NEW YORK CITY — The City Council dealt a blow to the mayor and the city's top cop by passing two bills early Thursday that would curb the NYPD’s use of stop-and-frisk and assign an inspector general to oversee the department.

The so-called racial profiling bill, which passed 34-17, would allow people who believed they were stopped and frisked because of their race to sue.

The inspector general bill, which passed 40-11, would task the Department of Investigation with overseeing police practices.

#Victory! Tonight, the @NYCCouncil passed the #CommunitySafetyAct by a veto-proof majority! This day is long overdue,” tweeted Councilman Jumaane Williams (D-Brooklyn).

Councilman Ydanis Rodriguez (D-Manhattan) also celebrated the victory.

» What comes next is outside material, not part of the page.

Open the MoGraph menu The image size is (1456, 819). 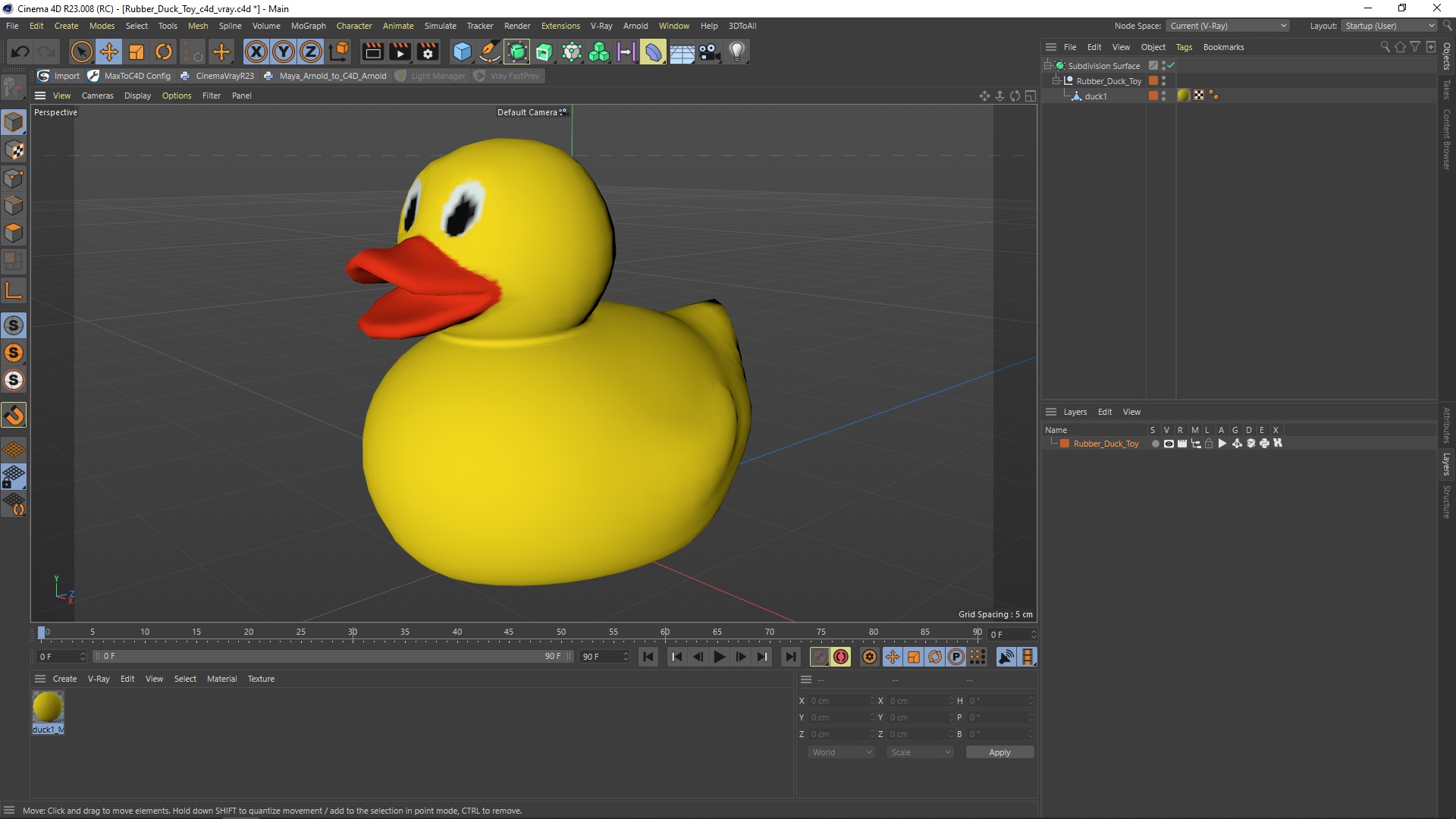308,26
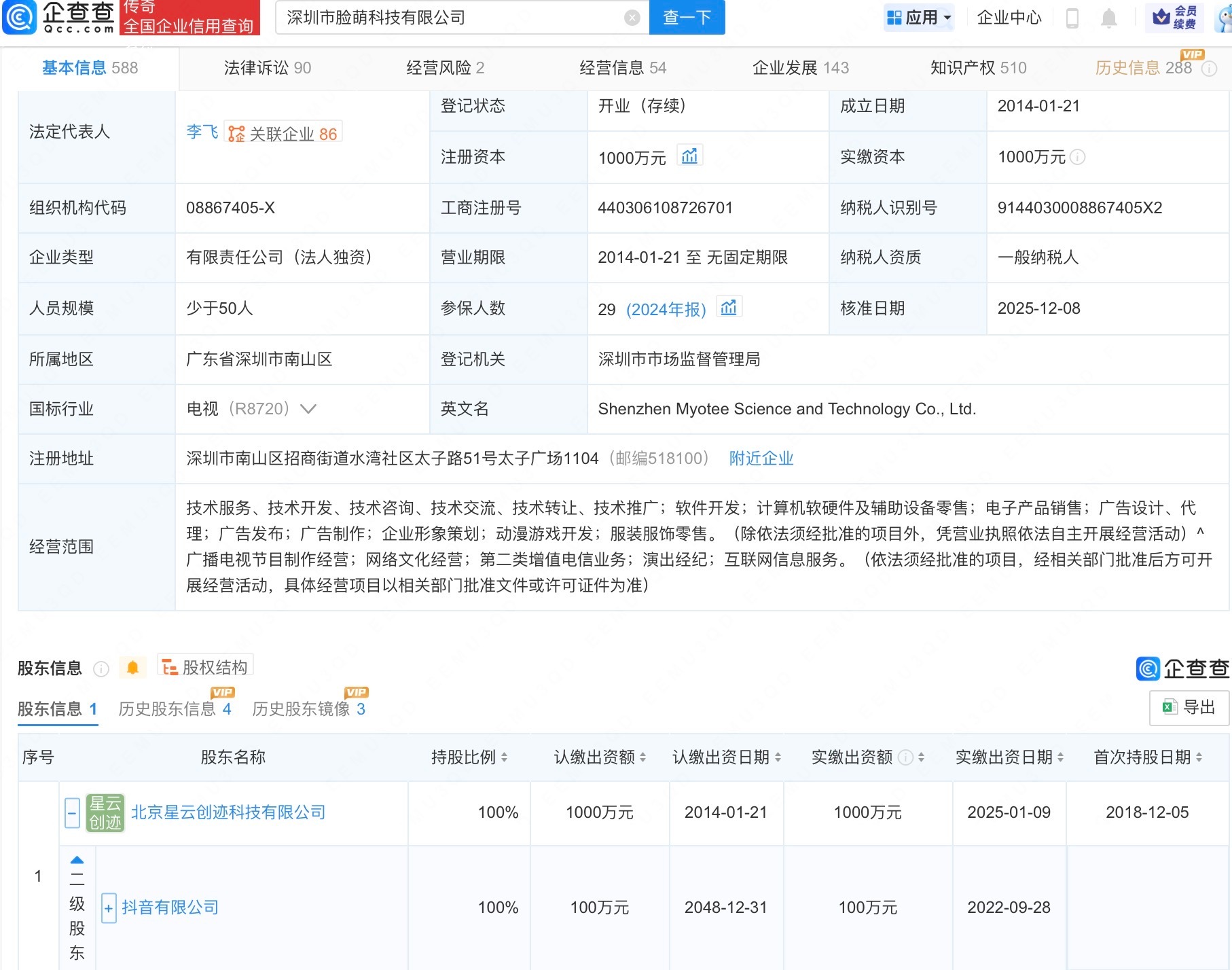The height and width of the screenshot is (970, 1232).
Task: Click the monitoring bell beside 股东信息
Action: tap(133, 667)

“Proud to have levied a vote of aye for intros 1079 & 1080 w/ the hope our city becomes safer for all #csa #history,” he tweeted.

But Mayor Michael Bloomberg and Police Commissioner Raymond Kelly blasted the bills, saying they would strongly jeopardize the effectiveness of the NYPD and the safety of New Yorkers.

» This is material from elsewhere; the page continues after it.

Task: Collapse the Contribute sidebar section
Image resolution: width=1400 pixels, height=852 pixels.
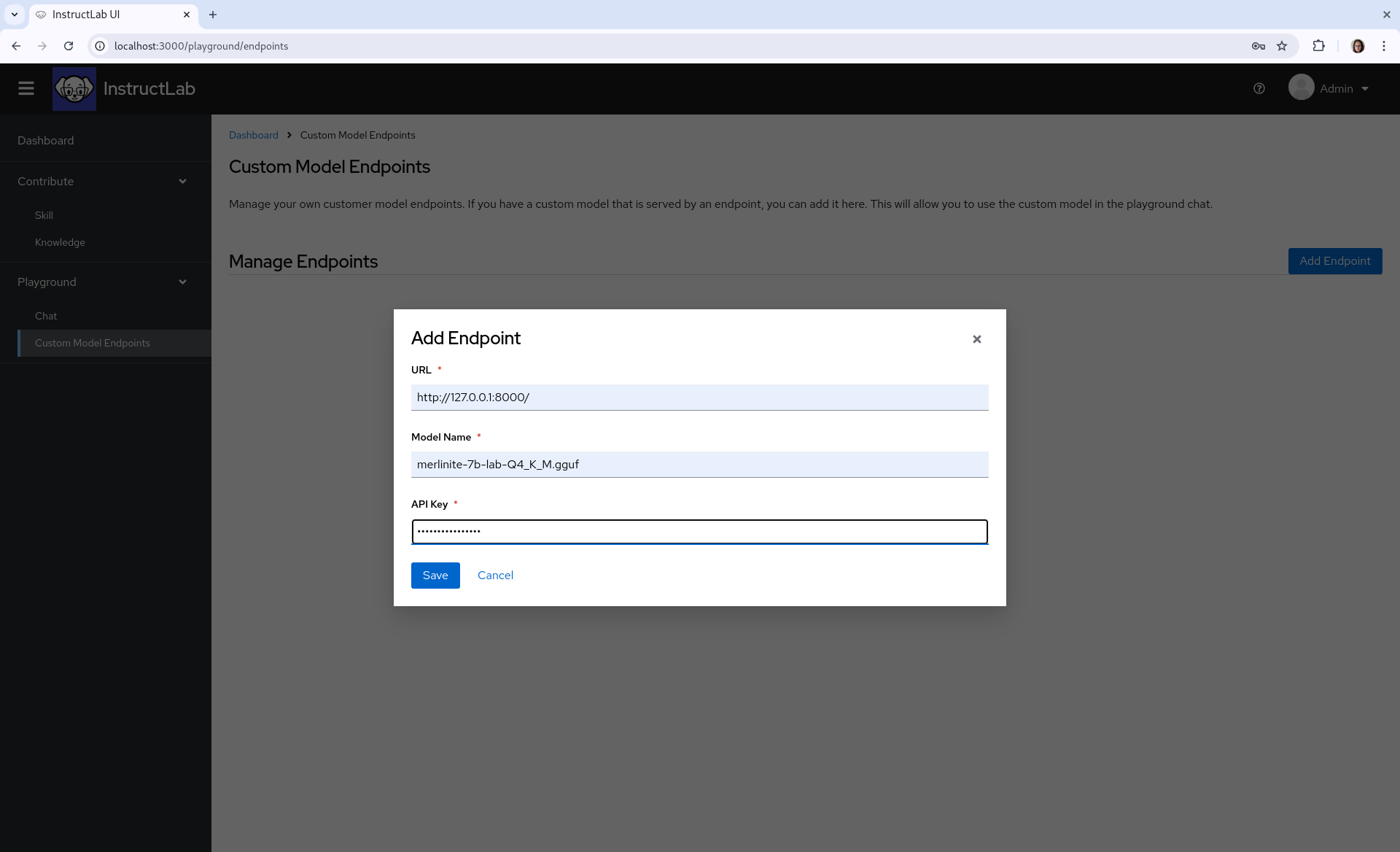Action: (182, 182)
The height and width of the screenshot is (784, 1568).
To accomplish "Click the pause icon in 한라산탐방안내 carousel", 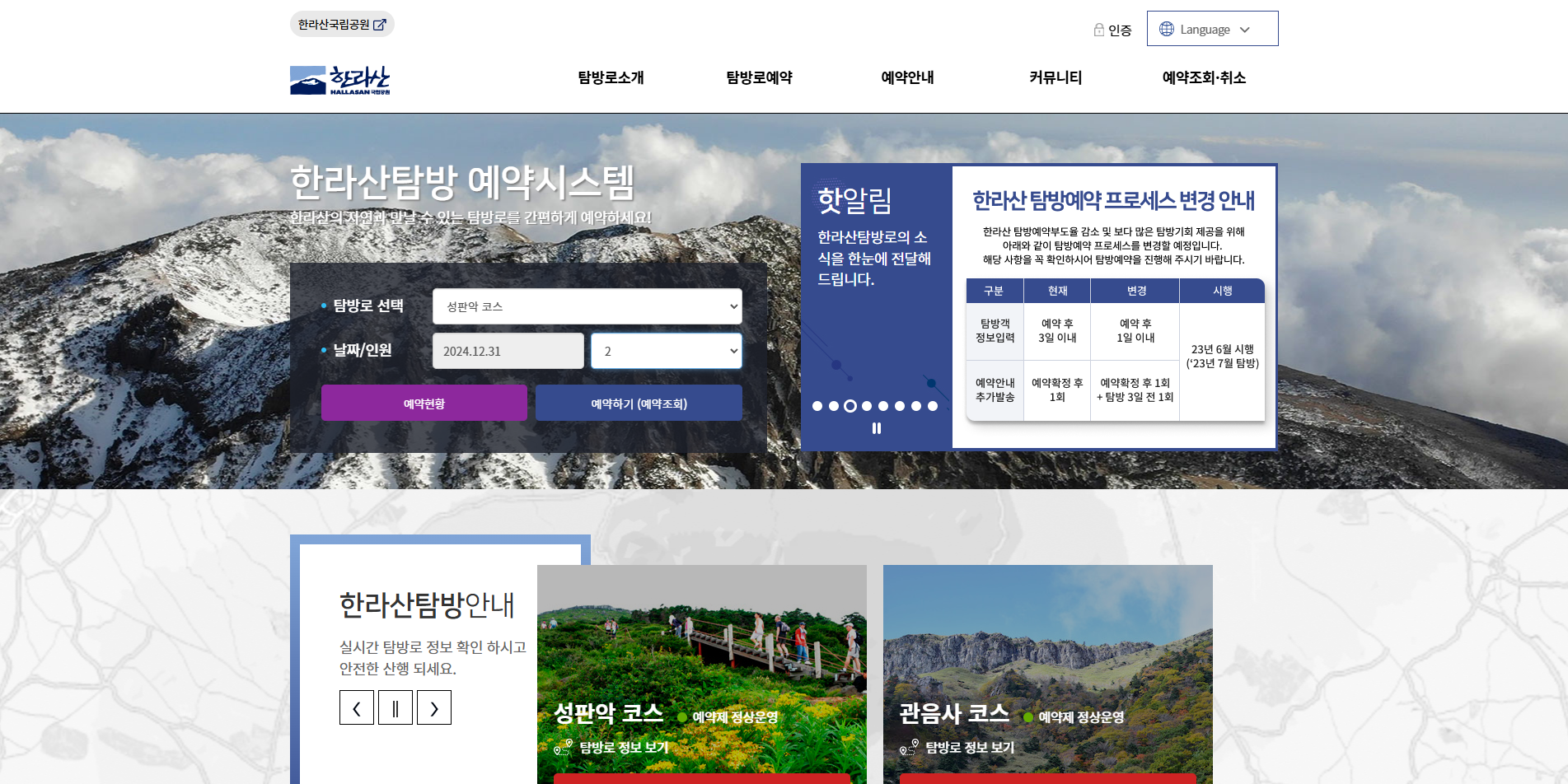I will (396, 707).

“Last year, there were a record-low [number] of murders — and a record-low number of shootings — in our city, and this year, we’re on pace to break both of those records,” the mayor said in a statement. “Unfortunately, these dangerous pieces of legislation will only hurt our police officers’ ability to protect New Yorkers and sustain this tremendous record of accomplishment.”

Kelly, too, said the passage of the bills could mean a return to the bad old days.

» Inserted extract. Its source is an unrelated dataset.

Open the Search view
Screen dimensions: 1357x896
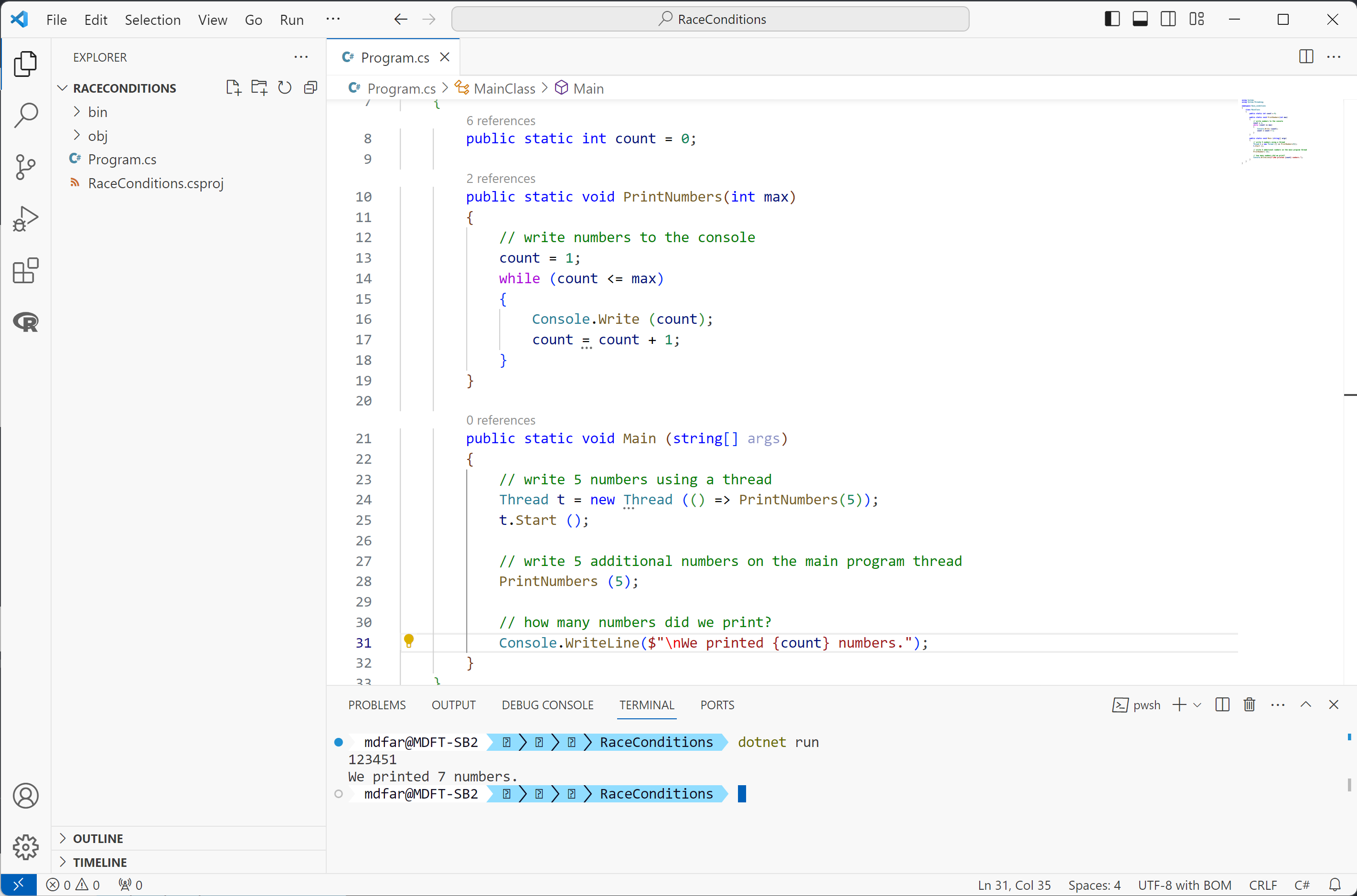coord(26,115)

"We think it will result in an increase in crime, particularly in minority areas," he said.

Bloomberg, who plans to veto the bills, added that he will try to persuade council members of how dangerous the legislation could be.

Both bills, however, appear to be veto-proof because they received more than 33 votes.

The Council also passed the Fiscal Year 2014 budget of $70 billion and overrode the mayor's veto of the paid sick-leave legislation, which will ensure that New Yorkers can take time off without losing their jobs.

"New York has traditionally been at the forefront of creating safe, fair working conditions for its people, and I am proud of the Council that acts today to confirm this legacy," Councilwoman Gale Brewer said.